- **Task statement**
Write the records out again. Match them exactly.

- **Input data**
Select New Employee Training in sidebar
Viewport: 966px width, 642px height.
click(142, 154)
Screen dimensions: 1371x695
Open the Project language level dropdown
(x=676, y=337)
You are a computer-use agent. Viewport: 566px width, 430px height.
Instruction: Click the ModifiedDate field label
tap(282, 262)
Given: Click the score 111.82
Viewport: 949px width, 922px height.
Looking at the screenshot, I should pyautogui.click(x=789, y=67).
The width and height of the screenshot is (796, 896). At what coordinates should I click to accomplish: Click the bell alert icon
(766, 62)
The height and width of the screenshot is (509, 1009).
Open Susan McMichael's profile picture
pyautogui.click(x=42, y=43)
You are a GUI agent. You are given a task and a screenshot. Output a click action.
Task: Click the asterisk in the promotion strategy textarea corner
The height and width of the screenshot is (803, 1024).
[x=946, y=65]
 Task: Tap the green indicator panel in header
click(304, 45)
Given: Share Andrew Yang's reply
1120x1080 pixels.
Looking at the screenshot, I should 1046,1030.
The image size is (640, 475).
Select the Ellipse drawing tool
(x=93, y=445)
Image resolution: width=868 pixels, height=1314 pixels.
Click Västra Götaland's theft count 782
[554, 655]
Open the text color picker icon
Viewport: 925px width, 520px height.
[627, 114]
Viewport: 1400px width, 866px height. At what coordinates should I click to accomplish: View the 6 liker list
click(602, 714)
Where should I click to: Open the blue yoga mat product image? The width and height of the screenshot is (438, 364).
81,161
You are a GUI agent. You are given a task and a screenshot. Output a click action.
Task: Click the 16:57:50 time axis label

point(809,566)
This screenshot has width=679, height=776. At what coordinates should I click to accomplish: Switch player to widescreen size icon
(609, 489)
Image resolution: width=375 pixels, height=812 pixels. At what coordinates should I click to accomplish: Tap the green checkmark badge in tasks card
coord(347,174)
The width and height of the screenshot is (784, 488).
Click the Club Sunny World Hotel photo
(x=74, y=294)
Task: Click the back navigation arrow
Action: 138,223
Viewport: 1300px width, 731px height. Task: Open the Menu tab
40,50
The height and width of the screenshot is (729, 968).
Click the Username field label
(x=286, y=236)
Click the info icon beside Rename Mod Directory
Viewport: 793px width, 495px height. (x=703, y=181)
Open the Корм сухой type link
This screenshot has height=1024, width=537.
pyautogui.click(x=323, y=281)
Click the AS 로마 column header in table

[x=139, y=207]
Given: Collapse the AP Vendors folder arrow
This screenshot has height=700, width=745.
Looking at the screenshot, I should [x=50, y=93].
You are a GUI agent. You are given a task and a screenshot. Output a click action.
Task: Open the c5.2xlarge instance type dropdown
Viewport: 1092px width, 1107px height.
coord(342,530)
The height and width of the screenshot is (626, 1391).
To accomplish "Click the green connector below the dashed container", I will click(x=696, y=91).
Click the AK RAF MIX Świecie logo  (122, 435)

- **Exercise solution**
Select New Employee Training in sidebar
Viewport: 966px width, 642px height.
click(142, 154)
Screen dimensions: 1371x695
Open the Project language level dropdown
(x=676, y=337)
You are a computer-use agent. Viewport: 566px width, 430px height.
Instruction: Click the ModifiedDate field label
tap(282, 262)
Given: Click the score 111.82
Viewport: 949px width, 922px height.
Looking at the screenshot, I should pyautogui.click(x=789, y=67).
The width and height of the screenshot is (796, 896). At what coordinates should I click to accomplish: Click the bell alert icon
(766, 62)
The height and width of the screenshot is (509, 1009).
Open Susan McMichael's profile picture
pyautogui.click(x=42, y=43)
You are a GUI agent. You are given a task and a screenshot. Output a click action.
Task: Click the asterisk in the promotion strategy textarea corner
The height and width of the screenshot is (803, 1024).
[x=946, y=65]
 Task: Tap the green indicator panel in header
click(304, 45)
Given: Share Andrew Yang's reply
1120x1080 pixels.
Looking at the screenshot, I should 1046,1030.
The image size is (640, 475).
Select the Ellipse drawing tool
(x=93, y=445)
Image resolution: width=868 pixels, height=1314 pixels.
Click Västra Götaland's theft count 782
[554, 655]
Open the text color picker icon
Viewport: 925px width, 520px height.
[627, 114]
Viewport: 1400px width, 866px height. At what coordinates should I click to accomplish: View the 6 liker list
click(602, 714)
Where should I click to: Open the blue yoga mat product image? The width and height of the screenshot is (438, 364).
81,161
You are a GUI agent. You are given a task and a screenshot. Output a click action.
Task: Click the 16:57:50 time axis label

point(809,566)
This screenshot has width=679, height=776. At what coordinates should I click to accomplish: Switch player to widescreen size icon
(609, 489)
Image resolution: width=375 pixels, height=812 pixels. At what coordinates should I click to accomplish: Tap the green checkmark badge in tasks card
coord(347,174)
The width and height of the screenshot is (784, 488).
Click the Club Sunny World Hotel photo
(x=74, y=294)
Task: Click the back navigation arrow
Action: 138,223
Viewport: 1300px width, 731px height. Task: Open the Menu tab
40,50
The height and width of the screenshot is (729, 968).
Click the Username field label
(x=286, y=236)
Click the info icon beside Rename Mod Directory
Viewport: 793px width, 495px height. (x=703, y=181)
Open the Корм сухой type link
This screenshot has height=1024, width=537.
pyautogui.click(x=323, y=281)
Click the AS 로마 column header in table

[x=139, y=207]
Given: Collapse the AP Vendors folder arrow
This screenshot has height=700, width=745.
Looking at the screenshot, I should [x=50, y=93].
You are a GUI agent. You are given a task and a screenshot. Output a click action.
Task: Open the c5.2xlarge instance type dropdown
Viewport: 1092px width, 1107px height.
coord(342,530)
The height and width of the screenshot is (626, 1391).
To accomplish "Click the green connector below the dashed container", I will click(x=696, y=91).
Click the AK RAF MIX Świecie logo  (122, 435)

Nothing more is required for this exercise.